+++ SUPPLIED INFORMATION
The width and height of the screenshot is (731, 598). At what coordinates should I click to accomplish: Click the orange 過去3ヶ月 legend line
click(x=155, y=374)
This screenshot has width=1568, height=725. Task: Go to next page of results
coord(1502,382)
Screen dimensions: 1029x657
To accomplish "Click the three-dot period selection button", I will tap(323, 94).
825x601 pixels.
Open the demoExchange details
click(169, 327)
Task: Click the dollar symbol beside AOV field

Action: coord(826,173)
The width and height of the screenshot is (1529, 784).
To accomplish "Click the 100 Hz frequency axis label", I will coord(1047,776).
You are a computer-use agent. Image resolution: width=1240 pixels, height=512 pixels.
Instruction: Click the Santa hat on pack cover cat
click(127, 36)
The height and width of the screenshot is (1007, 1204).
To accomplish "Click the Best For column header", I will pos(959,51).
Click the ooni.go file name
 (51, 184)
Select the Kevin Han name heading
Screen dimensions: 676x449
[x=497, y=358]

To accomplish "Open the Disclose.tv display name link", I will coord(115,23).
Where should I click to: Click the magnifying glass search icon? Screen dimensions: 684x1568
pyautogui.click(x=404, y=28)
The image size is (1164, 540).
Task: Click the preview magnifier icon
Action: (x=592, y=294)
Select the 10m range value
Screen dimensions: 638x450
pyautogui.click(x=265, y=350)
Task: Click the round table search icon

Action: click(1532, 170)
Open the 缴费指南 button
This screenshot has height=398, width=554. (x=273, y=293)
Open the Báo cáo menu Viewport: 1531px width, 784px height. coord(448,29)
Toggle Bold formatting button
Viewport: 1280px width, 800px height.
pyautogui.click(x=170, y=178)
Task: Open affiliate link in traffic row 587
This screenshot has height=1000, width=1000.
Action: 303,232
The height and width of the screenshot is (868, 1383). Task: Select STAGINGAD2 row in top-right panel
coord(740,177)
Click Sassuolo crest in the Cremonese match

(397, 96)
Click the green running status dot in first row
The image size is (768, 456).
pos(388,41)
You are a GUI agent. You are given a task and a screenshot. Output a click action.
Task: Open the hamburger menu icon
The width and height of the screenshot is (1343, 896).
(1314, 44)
++++++
**THE PROBLEM:**
Keep only those lines of the records that hold "will", and return them.

**OUTPUT:**
To accomplish "Click the three-dot period selection button", I will tap(323, 94).
To accomplish "Click the 100 Hz frequency axis label", I will coord(1047,776).
To accomplish "Click the Best For column header", I will pos(959,51).
To accomplish "Open the Disclose.tv display name link", I will coord(115,23).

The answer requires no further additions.